Harker slammed into him, carrying him back against the wall. She caught his wrist and smashed his hand against the rough brick until he dropped his weapon. His wrist crumbled in her grip. He made to scream, but she slapped her palm over his mouth. “Shhh,” she murmured. “Shhh, there’s a chap. No need to scream. The Bloofer Lady won’t harm you.” Her red eyes flickered to his crushed wrist and then back. “Well, won’t harm you anymore,” she amended, smiling. He whimpered. She glanced towards the mouth of the alley, and saw a number of the Ministry of Esoteric Observation’s plug-ugly gunsels lurch up the stairs and into the train station.
“I apologize for interrupting your ambush,” she said, looking back at her prisoner. “I know you and your fellows had a rendezvous planned, but much as I sympathize with your desire to put a bullet in Morris and his bureaucratic bully-boys, I simply cannot allow it. Thus, here we are. And there they go.” Her eyes bored into his as she continued, “Your man inside has failed as well, I wager. Even if not, he won’t get far.” Her smile widened, revealing the thin fangs which marred her otherwise attractive smile.

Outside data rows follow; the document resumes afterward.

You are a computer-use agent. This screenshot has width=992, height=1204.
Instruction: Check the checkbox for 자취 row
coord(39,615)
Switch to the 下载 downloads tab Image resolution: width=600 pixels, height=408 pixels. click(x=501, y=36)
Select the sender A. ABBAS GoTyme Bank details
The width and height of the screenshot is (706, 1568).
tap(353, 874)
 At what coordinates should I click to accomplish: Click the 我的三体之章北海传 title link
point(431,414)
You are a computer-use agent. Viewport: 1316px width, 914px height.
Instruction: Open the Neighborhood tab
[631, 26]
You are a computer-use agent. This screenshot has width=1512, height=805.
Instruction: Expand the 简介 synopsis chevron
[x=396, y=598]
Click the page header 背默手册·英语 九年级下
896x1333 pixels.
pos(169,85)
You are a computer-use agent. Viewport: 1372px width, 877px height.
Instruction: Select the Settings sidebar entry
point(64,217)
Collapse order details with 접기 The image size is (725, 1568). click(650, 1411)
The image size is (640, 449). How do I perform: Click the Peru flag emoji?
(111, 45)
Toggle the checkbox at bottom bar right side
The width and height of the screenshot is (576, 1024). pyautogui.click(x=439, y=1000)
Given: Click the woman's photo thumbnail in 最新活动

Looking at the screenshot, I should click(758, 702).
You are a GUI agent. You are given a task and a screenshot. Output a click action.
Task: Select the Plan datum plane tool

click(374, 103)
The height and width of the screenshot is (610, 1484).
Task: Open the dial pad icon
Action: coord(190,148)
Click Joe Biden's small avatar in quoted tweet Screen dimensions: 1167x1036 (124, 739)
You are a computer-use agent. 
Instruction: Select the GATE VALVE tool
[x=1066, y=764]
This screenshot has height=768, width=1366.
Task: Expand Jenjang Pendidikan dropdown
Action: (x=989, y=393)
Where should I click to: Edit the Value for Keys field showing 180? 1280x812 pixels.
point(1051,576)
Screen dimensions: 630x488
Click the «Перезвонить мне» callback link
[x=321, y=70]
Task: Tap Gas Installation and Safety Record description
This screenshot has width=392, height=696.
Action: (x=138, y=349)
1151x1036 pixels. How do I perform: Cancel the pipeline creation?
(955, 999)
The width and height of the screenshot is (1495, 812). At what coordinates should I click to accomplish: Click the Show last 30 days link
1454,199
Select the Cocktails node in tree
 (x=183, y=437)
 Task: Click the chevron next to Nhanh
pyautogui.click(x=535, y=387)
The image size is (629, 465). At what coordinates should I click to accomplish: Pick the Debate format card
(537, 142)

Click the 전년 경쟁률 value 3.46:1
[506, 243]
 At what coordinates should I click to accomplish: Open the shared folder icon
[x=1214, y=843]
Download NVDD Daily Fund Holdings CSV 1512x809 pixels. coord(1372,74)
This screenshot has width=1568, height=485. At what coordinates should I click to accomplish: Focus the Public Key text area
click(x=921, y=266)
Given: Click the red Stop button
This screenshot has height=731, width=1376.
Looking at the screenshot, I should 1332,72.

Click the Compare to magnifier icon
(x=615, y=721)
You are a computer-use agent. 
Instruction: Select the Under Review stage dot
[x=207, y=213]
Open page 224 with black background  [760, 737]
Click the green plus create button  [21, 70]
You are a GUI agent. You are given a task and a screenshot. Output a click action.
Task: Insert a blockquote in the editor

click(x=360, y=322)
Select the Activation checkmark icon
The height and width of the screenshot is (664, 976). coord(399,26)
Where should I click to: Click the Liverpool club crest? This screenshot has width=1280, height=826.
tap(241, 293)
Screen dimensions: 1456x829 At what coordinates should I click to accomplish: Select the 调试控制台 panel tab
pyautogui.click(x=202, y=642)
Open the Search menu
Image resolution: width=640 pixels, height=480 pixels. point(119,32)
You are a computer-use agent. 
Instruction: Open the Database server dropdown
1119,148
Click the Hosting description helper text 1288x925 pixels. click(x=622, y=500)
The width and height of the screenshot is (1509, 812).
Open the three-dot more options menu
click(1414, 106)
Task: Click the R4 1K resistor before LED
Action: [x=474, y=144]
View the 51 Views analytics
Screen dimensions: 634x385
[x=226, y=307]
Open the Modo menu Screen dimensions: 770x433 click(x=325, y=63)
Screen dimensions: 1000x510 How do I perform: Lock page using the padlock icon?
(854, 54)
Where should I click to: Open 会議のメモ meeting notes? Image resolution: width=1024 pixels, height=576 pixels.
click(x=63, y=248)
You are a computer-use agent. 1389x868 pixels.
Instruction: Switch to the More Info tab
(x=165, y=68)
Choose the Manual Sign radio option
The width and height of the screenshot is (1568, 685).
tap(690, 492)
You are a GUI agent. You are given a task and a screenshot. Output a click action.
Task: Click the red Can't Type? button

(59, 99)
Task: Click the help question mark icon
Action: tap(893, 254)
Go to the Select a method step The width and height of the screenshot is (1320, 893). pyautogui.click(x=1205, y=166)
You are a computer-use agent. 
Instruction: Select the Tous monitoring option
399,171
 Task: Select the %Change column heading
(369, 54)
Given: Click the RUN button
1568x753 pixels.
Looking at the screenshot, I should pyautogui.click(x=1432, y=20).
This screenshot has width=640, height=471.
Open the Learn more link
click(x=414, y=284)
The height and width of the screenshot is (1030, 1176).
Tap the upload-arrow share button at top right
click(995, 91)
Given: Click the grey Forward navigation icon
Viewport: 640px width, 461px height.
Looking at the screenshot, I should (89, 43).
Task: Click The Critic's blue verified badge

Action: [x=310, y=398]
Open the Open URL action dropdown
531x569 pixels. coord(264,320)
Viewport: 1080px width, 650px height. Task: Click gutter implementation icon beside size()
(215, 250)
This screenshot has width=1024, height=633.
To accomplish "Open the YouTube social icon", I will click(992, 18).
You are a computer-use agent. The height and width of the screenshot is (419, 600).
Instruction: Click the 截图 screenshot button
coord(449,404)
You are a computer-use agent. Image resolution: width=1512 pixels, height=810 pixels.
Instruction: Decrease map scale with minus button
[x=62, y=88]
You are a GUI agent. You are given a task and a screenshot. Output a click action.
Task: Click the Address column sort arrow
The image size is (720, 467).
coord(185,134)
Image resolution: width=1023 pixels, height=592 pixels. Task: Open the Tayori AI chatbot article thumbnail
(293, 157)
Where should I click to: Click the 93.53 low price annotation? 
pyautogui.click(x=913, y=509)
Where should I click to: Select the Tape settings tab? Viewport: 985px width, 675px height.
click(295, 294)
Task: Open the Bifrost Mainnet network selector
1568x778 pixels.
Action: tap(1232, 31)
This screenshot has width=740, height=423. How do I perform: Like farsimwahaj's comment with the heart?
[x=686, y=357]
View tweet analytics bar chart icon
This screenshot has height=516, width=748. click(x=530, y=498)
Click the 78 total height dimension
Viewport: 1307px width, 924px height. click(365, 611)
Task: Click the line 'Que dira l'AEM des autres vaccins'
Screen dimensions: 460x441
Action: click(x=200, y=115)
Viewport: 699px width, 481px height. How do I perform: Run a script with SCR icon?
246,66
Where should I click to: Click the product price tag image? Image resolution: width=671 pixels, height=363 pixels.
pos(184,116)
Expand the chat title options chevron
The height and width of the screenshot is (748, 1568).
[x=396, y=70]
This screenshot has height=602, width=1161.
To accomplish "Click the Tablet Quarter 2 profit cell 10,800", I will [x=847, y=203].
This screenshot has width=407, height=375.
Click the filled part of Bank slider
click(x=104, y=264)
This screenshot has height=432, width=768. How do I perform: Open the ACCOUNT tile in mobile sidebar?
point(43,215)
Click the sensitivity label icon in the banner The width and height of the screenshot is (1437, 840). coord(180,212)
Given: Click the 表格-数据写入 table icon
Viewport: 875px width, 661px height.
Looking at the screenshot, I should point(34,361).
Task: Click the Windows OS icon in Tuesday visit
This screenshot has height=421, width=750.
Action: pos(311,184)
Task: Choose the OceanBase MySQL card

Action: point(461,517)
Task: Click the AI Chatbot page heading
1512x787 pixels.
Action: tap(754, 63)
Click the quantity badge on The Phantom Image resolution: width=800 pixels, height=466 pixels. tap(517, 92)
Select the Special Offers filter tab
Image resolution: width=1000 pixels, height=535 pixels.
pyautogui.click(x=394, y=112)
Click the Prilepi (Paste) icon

“Tell me who you are, and I won’t snap your other wrist,” she said. The man stared at her, eyes starting from their sockets. She squeezed his remaining wrist gently, and he squealed. He glared at her and spat a single word. She hissed and before she could stop herself, her fingers had sunk into the flesh of his throat and he was twitching in his death-throes. She stepped back and let him slide down the wall. She stared down at the body and felt a flicker of unease.
Dhampir. That was what he’d called her, with enough venom in the syllables to sting. Derived from the Albanian; pire, meaning ‘to drink’ and dham, meaning ‘teeth’. To drink with teeth, she thought idly. The result of a liaison between the living and the dead. In her case, a solicitor’s wife from Purfleet, and a Wallachian voivode with a penchant for foreign fare. Mumsy had been naughty, and daddy had been dastardly, and Harker herself was caught somewhere in between.
She examined her fingers, which were sticky and red. She knelt and cleaned them off on the dead man’s coat. What she couldn’t get with the coat, she cleaned with her tongue and lips. The blood tasted like pennies and salty caramel, and she felt a cold thrill as it touched her tongue. Something white hooked the corner of her eye and she turned.
The woman in white stared at her from the mouth of the alley, her blood-spattered burial shroud wafting about her shrunken form as if she were underwater, rather than standing in broad daylight. She stretched out a hand, and her mouth moved in a soundless plea. Harker blinked. “Oh do go straight back to Hell, Mumsy. I’m sure Daddy is quite lonely in whatever fire-pit his soul is roasting in,” she said, as she stepped through the phantom. It vanished like a popped soap bubble.
Harker stepped to the mouth of the alleyway, and made sure the coast was clear before hurrying towards the entrance to the station. It wouldn’t do to let Morris’ bunch spot her. That might lead to awkward questions, especially given that the Westenra Fund had publically handed responsibility for this debacle-in-the-making over to the Ministry. What would Morris think, if he learned that his good friend Arthur didn’t trust him not to bollocks it all up, post haste?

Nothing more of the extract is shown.